Callan was therefore one of television's first anti-hero characters and the series was an abrupt volte face to the pop glamour of The Avengers, which had long abandoned its grittier crime elements by 1967, and to the fantasy heroics of ITC series such as The Champions, Department S et al. You could feel the dirt under your fingers with Callan. David Buxton clearly defined the series' position in the television landscape, in From The Avengers To Miami Vice: Form And Ideology In Television Series, "As the decade wore on the spy genre fissured into two distinct forms; on the one hand the 'ultra-realist' genre made popular by le Carre in which unglamourous, shadowy characters went about their business in a morally ambiguous world; on the other playboys who carried out vague missions in tourist playgrounds against secret international organisations."

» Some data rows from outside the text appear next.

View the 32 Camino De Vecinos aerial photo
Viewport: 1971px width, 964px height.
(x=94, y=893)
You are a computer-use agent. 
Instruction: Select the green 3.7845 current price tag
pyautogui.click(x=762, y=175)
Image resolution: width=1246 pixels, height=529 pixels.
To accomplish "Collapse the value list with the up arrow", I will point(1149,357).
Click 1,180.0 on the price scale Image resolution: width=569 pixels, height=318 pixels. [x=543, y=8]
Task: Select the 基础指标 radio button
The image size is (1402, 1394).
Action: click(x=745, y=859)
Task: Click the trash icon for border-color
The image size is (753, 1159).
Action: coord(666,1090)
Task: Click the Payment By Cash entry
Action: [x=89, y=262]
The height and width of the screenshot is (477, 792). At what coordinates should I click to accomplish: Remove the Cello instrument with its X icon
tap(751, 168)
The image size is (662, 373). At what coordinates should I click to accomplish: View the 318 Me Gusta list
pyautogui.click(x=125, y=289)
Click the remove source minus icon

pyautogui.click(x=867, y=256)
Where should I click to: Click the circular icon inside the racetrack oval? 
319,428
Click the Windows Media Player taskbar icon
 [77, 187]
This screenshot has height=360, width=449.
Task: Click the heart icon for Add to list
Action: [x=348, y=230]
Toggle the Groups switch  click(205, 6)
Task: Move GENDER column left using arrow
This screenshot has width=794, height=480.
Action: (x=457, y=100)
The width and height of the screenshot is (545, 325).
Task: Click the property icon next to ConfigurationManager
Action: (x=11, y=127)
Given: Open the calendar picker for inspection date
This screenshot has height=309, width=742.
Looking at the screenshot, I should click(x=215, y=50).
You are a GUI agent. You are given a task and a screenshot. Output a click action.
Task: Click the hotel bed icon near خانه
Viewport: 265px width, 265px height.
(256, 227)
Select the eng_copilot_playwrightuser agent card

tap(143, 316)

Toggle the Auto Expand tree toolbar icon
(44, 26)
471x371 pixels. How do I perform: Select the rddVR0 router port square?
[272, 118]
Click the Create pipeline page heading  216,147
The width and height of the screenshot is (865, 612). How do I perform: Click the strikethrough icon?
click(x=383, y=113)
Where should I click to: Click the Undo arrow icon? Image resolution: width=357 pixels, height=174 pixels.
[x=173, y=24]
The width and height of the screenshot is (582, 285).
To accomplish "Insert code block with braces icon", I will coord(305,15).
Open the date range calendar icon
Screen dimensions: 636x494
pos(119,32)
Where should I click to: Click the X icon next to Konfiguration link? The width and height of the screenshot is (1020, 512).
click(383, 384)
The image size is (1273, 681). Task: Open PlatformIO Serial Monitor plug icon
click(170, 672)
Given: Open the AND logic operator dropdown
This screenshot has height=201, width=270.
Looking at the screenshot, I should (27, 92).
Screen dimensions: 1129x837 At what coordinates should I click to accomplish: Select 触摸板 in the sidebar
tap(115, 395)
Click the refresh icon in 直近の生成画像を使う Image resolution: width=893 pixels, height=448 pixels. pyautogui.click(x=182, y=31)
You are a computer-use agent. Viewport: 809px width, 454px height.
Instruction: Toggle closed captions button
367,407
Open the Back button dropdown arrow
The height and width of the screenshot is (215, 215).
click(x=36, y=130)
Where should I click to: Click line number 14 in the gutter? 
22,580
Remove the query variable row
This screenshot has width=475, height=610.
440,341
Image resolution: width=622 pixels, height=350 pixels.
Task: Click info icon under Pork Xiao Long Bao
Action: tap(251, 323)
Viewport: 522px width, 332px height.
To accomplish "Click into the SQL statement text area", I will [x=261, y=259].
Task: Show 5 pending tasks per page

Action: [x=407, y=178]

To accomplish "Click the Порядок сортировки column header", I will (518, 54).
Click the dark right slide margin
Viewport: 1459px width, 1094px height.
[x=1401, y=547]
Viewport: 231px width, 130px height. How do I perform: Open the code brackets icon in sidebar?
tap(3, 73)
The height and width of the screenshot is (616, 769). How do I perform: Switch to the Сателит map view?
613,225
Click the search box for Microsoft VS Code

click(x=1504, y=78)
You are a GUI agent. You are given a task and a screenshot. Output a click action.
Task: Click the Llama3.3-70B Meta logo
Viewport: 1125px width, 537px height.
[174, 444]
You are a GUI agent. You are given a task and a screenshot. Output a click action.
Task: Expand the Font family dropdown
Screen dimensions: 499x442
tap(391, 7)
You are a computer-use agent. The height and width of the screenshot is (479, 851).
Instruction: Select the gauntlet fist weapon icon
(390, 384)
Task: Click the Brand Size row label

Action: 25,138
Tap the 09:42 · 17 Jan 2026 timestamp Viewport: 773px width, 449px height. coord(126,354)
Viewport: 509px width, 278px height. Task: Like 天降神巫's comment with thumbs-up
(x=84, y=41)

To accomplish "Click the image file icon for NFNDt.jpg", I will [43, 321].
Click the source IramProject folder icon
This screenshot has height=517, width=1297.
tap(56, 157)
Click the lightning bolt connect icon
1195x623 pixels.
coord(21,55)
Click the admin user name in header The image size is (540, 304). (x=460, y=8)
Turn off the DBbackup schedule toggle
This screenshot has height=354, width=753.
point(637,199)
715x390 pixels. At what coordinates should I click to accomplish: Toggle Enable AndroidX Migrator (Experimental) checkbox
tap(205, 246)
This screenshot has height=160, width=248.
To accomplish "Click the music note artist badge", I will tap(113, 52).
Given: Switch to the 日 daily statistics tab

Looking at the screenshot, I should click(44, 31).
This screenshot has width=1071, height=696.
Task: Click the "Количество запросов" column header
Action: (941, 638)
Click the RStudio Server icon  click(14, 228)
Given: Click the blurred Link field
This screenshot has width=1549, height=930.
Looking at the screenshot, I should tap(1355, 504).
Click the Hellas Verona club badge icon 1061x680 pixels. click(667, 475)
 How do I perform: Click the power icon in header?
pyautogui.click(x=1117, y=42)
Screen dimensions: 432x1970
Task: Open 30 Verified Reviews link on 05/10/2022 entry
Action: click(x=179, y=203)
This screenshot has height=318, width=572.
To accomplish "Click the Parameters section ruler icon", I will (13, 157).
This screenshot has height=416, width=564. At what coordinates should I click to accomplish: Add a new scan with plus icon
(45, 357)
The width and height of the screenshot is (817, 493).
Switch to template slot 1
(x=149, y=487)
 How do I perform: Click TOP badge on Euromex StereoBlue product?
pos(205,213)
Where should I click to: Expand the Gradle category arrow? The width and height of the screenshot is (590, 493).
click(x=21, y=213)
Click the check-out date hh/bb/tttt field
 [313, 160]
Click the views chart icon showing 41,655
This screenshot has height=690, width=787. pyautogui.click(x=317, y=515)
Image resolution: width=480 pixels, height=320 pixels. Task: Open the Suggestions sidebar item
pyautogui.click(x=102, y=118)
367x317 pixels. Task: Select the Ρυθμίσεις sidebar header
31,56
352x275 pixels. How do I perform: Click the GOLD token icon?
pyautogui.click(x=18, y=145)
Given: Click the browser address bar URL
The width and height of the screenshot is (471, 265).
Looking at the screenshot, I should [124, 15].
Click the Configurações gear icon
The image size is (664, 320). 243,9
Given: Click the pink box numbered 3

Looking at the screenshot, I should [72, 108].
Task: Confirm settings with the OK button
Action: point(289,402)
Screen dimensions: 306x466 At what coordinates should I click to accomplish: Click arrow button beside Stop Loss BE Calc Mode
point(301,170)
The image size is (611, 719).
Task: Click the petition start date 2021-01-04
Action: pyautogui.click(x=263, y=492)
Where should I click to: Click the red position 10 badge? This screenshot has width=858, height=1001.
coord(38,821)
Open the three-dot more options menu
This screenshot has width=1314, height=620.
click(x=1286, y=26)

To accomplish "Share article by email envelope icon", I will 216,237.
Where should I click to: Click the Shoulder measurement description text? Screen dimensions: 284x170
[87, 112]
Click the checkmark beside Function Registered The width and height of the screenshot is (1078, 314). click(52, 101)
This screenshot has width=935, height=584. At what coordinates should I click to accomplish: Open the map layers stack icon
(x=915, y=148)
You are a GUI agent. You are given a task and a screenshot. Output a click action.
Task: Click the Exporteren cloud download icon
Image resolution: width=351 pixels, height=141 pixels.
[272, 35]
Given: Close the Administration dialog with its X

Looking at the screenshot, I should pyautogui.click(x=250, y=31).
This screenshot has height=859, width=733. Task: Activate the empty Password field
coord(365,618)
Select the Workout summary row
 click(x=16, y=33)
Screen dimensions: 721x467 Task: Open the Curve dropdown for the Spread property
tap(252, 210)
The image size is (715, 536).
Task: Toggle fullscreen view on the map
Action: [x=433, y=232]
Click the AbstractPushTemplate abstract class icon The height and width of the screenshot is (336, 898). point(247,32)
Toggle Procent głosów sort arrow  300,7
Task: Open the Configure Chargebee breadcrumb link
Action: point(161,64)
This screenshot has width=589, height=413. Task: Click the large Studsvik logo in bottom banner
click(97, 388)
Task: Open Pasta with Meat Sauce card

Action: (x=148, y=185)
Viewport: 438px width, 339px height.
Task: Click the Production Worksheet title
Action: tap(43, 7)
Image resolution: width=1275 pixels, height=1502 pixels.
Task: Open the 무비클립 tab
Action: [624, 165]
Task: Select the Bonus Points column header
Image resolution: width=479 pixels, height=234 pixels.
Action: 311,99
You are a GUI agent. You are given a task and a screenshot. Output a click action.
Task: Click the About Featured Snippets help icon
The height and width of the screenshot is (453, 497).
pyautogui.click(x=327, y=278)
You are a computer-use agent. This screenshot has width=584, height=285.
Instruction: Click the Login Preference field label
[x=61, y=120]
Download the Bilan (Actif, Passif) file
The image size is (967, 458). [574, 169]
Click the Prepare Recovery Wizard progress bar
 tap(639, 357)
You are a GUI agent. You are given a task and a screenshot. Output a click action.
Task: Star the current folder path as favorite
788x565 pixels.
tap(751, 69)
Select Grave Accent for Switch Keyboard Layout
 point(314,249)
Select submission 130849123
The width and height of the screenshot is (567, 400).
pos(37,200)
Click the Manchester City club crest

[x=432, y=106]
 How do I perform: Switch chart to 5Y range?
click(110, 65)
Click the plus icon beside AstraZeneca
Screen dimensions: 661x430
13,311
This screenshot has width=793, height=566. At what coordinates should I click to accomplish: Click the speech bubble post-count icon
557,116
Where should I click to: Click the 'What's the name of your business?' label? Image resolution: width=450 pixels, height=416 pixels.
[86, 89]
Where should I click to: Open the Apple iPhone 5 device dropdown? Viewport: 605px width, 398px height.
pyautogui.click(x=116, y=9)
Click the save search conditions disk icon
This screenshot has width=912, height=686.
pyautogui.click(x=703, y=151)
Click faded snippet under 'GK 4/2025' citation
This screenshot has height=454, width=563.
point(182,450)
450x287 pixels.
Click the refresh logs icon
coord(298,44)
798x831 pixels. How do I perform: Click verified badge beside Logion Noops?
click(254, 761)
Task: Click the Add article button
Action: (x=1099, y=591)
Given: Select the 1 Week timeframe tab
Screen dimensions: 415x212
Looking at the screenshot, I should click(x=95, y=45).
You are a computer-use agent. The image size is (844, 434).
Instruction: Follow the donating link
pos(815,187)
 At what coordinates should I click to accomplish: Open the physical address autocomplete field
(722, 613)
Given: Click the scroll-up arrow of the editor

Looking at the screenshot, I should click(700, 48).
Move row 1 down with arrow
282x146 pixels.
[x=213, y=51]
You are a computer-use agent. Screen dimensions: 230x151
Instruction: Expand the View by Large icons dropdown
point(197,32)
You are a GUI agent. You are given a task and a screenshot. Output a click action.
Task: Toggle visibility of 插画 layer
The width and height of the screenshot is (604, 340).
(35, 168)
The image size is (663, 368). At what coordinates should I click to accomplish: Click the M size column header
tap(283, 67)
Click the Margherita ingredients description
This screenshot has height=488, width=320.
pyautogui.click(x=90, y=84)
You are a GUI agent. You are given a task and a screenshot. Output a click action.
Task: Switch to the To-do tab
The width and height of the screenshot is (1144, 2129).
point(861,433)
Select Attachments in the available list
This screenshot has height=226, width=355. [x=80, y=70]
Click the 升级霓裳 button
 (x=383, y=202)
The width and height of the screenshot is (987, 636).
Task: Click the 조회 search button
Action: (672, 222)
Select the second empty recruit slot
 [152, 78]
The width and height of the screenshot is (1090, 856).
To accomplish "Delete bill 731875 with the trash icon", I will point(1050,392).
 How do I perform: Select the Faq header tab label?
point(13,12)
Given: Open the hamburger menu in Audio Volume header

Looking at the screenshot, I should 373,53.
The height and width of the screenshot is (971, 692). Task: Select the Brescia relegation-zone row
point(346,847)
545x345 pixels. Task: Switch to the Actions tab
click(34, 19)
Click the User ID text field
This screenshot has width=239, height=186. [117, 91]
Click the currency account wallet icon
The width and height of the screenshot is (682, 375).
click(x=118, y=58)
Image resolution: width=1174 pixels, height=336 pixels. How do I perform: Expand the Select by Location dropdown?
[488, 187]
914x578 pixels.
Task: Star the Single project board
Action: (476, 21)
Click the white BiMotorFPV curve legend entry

We're introduced to James Mitchell's creation in an edition of ABC's Armchair Theatre, a play entitled A Magnum for Schneider, where the format of the forthcoming series is already clearly delineated. The iconic, downbeat theme music, the swinging light bulb shattered by a gun shot are all present and correct. The play tells us that Callan was an agent for 'The Section', an anonymous branch of the British security services which is run by 'Hunter', the cover name for the chief, and portrayed by a series of different actors, in very similar fashion to the way The Prisoner would change the actor playing Number 2. Hunter and his agents are experts in removing those who threaten the status quo, using any means necessary to restore the balance of Cold War power.

Callan is volatile, ill-natured and cynical because he despises his work and his own nature but often his vulnerability will show through and his achilles heel will be the empathy has for his victims. He's an example of what John Tulloch calls 'an alienated and psychologised existential hero'. He's called in to do one last job for the Section. He must eliminate gun-runner Schneider who has so far eluded the authorities. As Callan plays on his and Schneider's shared passion for lead soldiers and war games, Hunter despatches his underling, Toby Meres, to make sure Callan kills Schneider - setting him up for the murder and to ensure the police catch him in the act. But when Callan turns the tables on Hunter and leaves an unconscious Meres lying next to the dead Schneider, Hunter decides Callan's details should be transferred to a red file - the sign of a man marked for death.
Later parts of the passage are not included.